Et si on regarde au-delà de la façade ?

Eh bien, quand on creuse, on trouve. Selon le Monde, « le projet modifiera inévitablement la montagne puisqu’il nécessite la construction d’infrastructures d’accueil, l’élargissement de routes ainsi qu’un stockage massif d’eau pour disposer de neige artificielle ». Ainsi, Jérôme Graefe, avocat au barreau de Paris, chiffre l’empreinte carbone du projet à près 804 000 tonnes de CO2, soit l’équivalent de plus de 473 000 vols aller-retour Paris-New York ! Mais hormis les conséquences sur les milieux naturels, qui seront certainement endommagés voire détruits par ces constructions, les JO d’hiver pose sérieusement question en matière de démocratie environnementale.

Qu’est-ce qui pose problème exactement ?

Tout d’abord, les Jeux ne respectent pas le principe de participation du public en matière environnementale. Ce principe est à la fois inscrit dans la convention d’Aarhus de 1998, ratifiée par la France et l’Union européenne, mais aussi à l’article 7 de la Charte de l’environnement. Ce principe de participation est un droit et démocratique fondamental essentiel. Car cette participation est obligatoire dans le cas de la procédure d’évaluation environnementale qui précède l’autorisation d’un projet pouvant porter atteinte à l’environnement. Cela donne l’opportunité aux citoyens de s’exprimer sur le sujet. Est-ce que ces considérations sont réellement prises en compte ? C’est malheureusement loin d’être toujours le cas mais cela permet tout de même de tendre vers davantage de démocratie participative.

Et donc, dans le cas des JO de 2030, cette consultation n’a pas été organisée, c’est bien ça ?

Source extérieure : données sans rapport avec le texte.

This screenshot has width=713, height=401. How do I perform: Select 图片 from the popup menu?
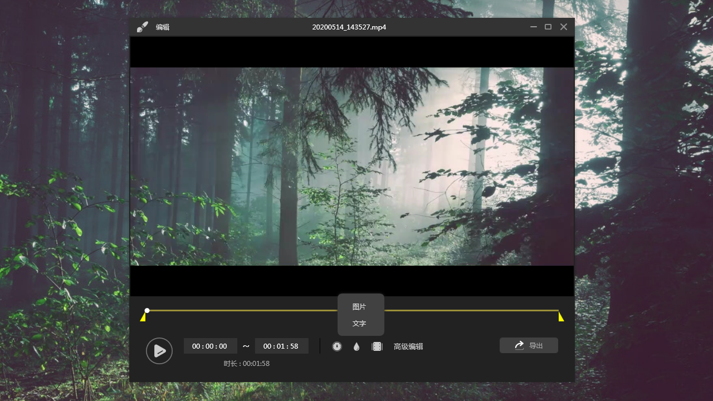coord(359,307)
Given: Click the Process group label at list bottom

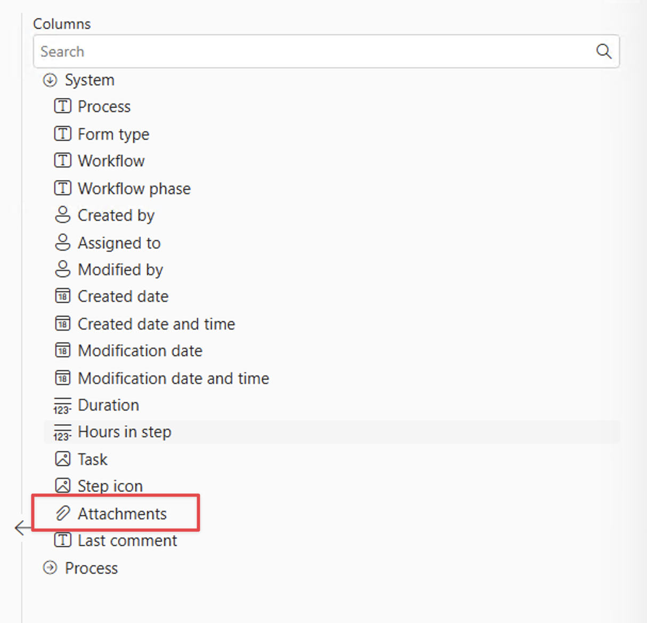Looking at the screenshot, I should tap(91, 568).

Effectivement. Plusieurs recours citoyens sont remontés jusqu’au Comité de contrôle de la convention d’Aarhus pour dénoncer cette absence de consultation publique. C’est justement aujourd’hui que le collectif citoyen JOP 2030 est auditionné par le Comité du respect de la convention d’Aarhus pour déterminer si le recours est recevable ou non.

A propos de réglementation olympique, une loi était examinée à l’Assemblée nationale ce lundi il me semble. Quelles mesures propose-t-elle ?

Parmi les mesures phares du texte, on retient que les constructions des JO 2030 seront exemptées du décompte du dispositif Zéro artificialisation nette qui lutte contre la bétonisation des espaces naturels et agricoles. Deuxio, les enquêtes publiques menées verront leurs délais raccourcis. Les équipements temporaires seront dispensés de l’obtention d’autorisations d’urbanisme et du respect des zones naturelles protégées. Il sera également possible de recourir plus facilement à des expropriations « d’extrême d’urgence ». Et cerise sur le gâteau, il est proposé la suppression du double degré de juridiction en cas de contestation de ces projets devant la justice administrative. Donc pas de possibilité de faire appel. Ce qui porterait gravement atteinte au droit d’accès à la justice et à un recours effectif.

On voit que l’expression latine « Du pain et des jeux ! » est encore cruellement d’actualité.

Merci Fanny. Je rappelle que vous êtes étudiante en master Affaires Européennes à Sciences Po Bordeaux.

un entretien réalisé par Laurence Aubron.